Nasional

Visi dan Misi, Pertimbangan Utama dalam Memilih Gubernur

Rabu, 12 Oktober 2016 | 10:35 WIB

Jakarta, NU Online
Usep S Ahyar dari Populi Center, lembaga survey dan kebijakan Publik menyampaikan, hasil survey yang dilakukan pada September lalu menghasilkan temuan bahwa faktor yang paling dominan dalam memilih pasangan calon gubernur dan wakil gubernur dalam pilkada DKI Jakarta adalah kesukaan calon pemilih terhadap visi dan misi, serta program yang diusung pasangan calon. 

“Sedangkan faktor kesamaan agama hanya memberi kontribusi sebesar 5 persen,” kata Usep dalam diskusi Perspektif Jakarta yang digelar di Gedung PBNU, Rabu (12/10).

Dalam survey yang melibatkan 400 orang ini, juga ditemukan bahwa 48 persen pemilih berpendapat bahwa gubernur dan wakil gubernur boleh beragama apa saja. Yang menginginkan gubernur dan wakil gubernur harus satu agama mencapai 40 persen.

Temuan lain adalah, 49.8 persen pemilih di Jakarta tidak keberatan jika dipimpin oleh gubernur non-Muslim sedangkan yang keberatan mencapai 46 persen. 

Mengingat dalam Pilgub Jakarta ini ada bakal calon yang berasal dari etnis Tionghoa, yaitu Basuki Cahaya Purnama, Populi Center juga menanyakan kepada responden, apakah mereka keberatan jika dipimpin oleh gubernur beretnis Tionghoa, 53.2 persen tidak keberatan sedangkan yang keberatan mencapai 40.7 persen. 

30.2 persen publik Jakarta menginginkan pasangan calon gubernur-wakil gubernur bebas dari korupsi. Karena itu, jika selama masa pilkada ini ada pasangan calon yang terbukti korupsi, maka 55.5 persen pemilih akan merubah pilihannya. 

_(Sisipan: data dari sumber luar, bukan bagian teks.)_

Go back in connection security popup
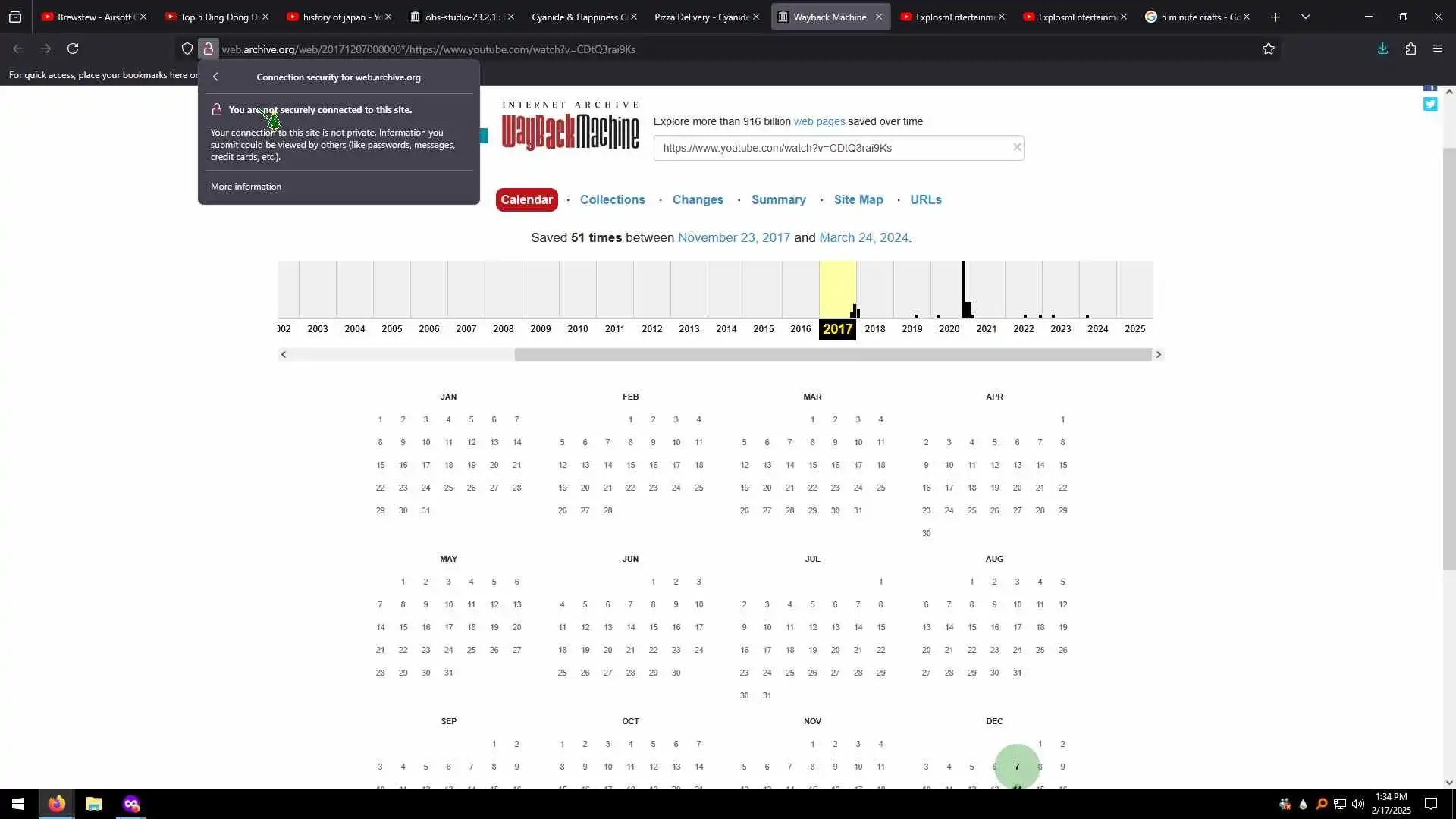Viewport: 1456px width, 819px height. [216, 77]
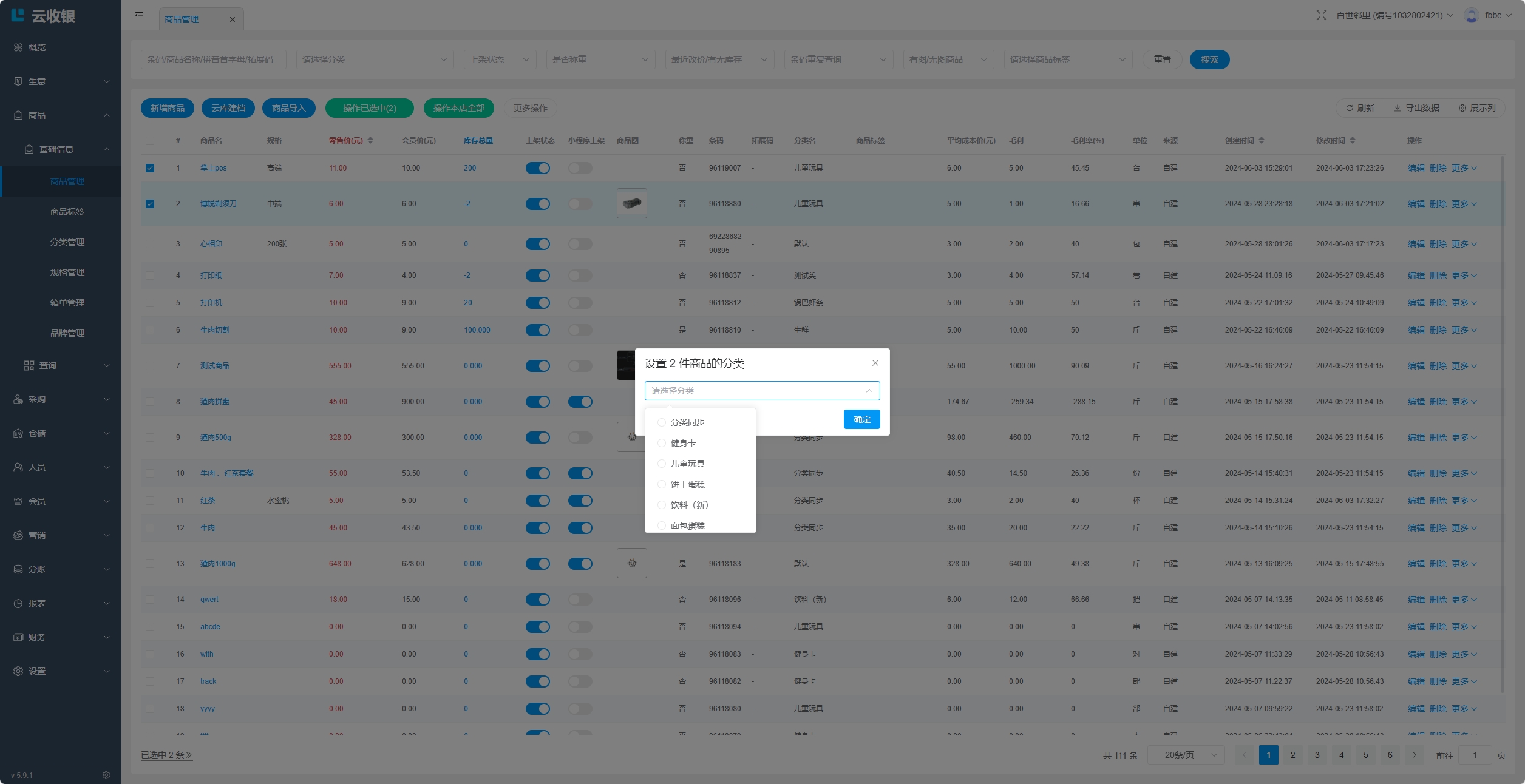
Task: Select the 健身卡 radio option
Action: 662,443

Hal yang menjadi perhatian kami ini termasuk kampanye hitam. Usep menjelaskan kampanye hitam adalah kampanye untuk menjatuhkan lawan politik pada isu-isu yang tidak berdasar. Hal ini berbeda dengan kampanye negatif yang menyampaikan kelemahan-kelemahan lawan politik melalui isu-isu negatif, tetapi dengan fakta yang benar, baik itu track record atau kasus-kasus yang dilaluinya.

“Berbeda dengan kampanye hitam, kampanye negatif justru menghidupkan demokrasi dan pendidikan politik yang dikandungnya. Mengapa demikian? Dalam kampanye negatif, informasi yang dikemukakan adalah suatu kenyataan dan mampu dipertanggungjawabkan,” ujarnya.

Dari temuannya dalam survey yang menunjukkan bahwa masyarakat lebih mengutamakan visi dan misi pasangan calon, ia mengambil kesimpulan bahwa masyarakat pemilih di Jakarta sudah menuju pada pemilih yang lebih rasional. 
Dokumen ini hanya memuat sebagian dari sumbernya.